Cependant, il n'en demeure pas moins que le statut spécifique des travailleurs en ESAT est justifié compte tenu de la forme particulière que prend l'organisation du travail au sein de ces établissements. Le rapprocher de celui des salariés de droit commun ne parait pas opportun, car cela risquerait de transformer les relations qui existent entre les travailleurs et leurs encadrants et qui sont basées avant tout sur l'échange et l'accompagnement. Par ailleurs, les droits sociaux reconnus aux travailleurs handicapés paraissent suffisamment étendus et garantis. Lors des visites effectuées par votre rapporteur spécial, celui-ci a pu constater qu'il existe un vrai besoin de représentation et d'expression des personnes handicapées en ESAT. Celui-ci a actuellement lieu au sein des conseils de la vie sociale (CVS).
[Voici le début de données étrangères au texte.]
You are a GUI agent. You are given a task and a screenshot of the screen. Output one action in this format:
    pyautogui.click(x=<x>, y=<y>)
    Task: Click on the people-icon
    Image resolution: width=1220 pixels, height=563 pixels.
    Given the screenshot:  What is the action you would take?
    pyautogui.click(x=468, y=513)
Renforcer ce droit d'expression et de participation, par exemple par l'élection de délégués du personnel, ne parait cependant pas présenter d'intérêt particulier compte tenu de la lourdeur du processus."

 

Pour plus d'informations sur la question du devenir du travail protégé : cliquer ici

Par olivier.poinsot le 12/03/15

Au JO du 12 mars 2015 a été publié un arrêté du 17 février 2015 modifiant l'arrêté du 31 juillet 2003 relatif au titre professionnel de préparateur de commandes en entrepôt.

 

Cet arrêté contient, en annexe, les nouveaux éléments de définition du métier de préparateur de commandes en entrepôt pris en compte pour son inscription au répertoire national des certifications professionnelles (RNCP).
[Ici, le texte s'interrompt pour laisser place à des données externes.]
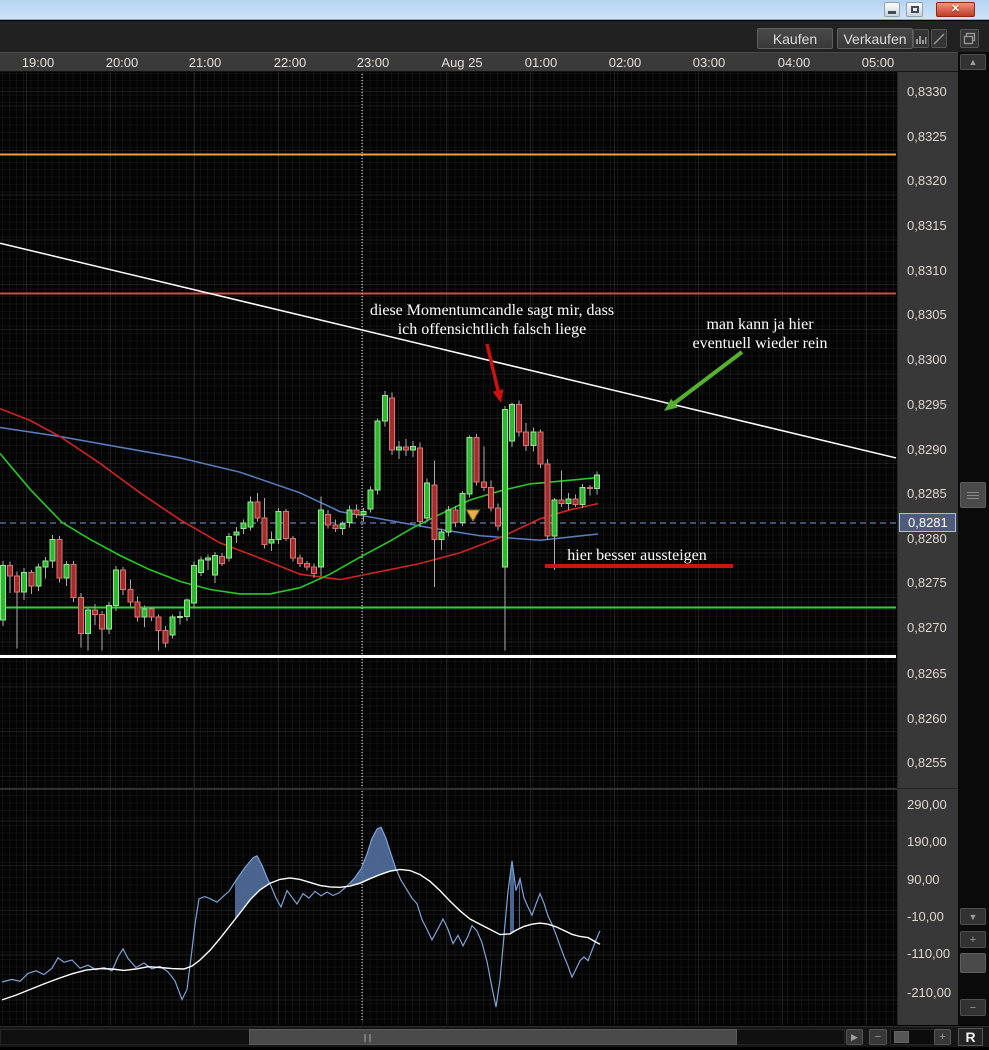 Image resolution: width=989 pixels, height=1050 pixels. What do you see at coordinates (973, 1008) in the screenshot?
I see `vertical-zoom-out-button: −` at bounding box center [973, 1008].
Ce texte intéressera les directeurs d'établissements et services d'aide par le travail (ESAT), dont l'activité comprend, au visa des articles D. 243-14 et suivants du Code de l'action sociale et des familles (CASF), un volet relatif à la formation, à la reconnaissance des savoir-faire et compétences et à la validation des acquis de l'expérience (VAE) des travailleurs handicapés.

Par olivier.poinsot le 12/03/15

Au JO du 12 mars 2015 a été publié un arrêté du 17 février 2015 modifiant l'arrêté du 31 juillet 2003 relatif au titre professionnel de cariste d'entrepôt.

 

Cet arrêté contient, en annexe, les nouveaux éléments de définition du métier de cariste d'entrepôt pris en compte pour son inscription au répertoire national des certifications professionnelles (RNCP).

Ce texte intéressera les directeurs d'établissements et services d'aide par le travail (ESAT), dont l'activité comprend, au visa des articles D. 243-14 et suivants du Code de l'action sociale et des familles (CASF), un volet relatif à la formation, à la reconnaissance des savoir-faire et compétences et à la validation des acquis de l'expérience (VAE) des travailleurs handicapés.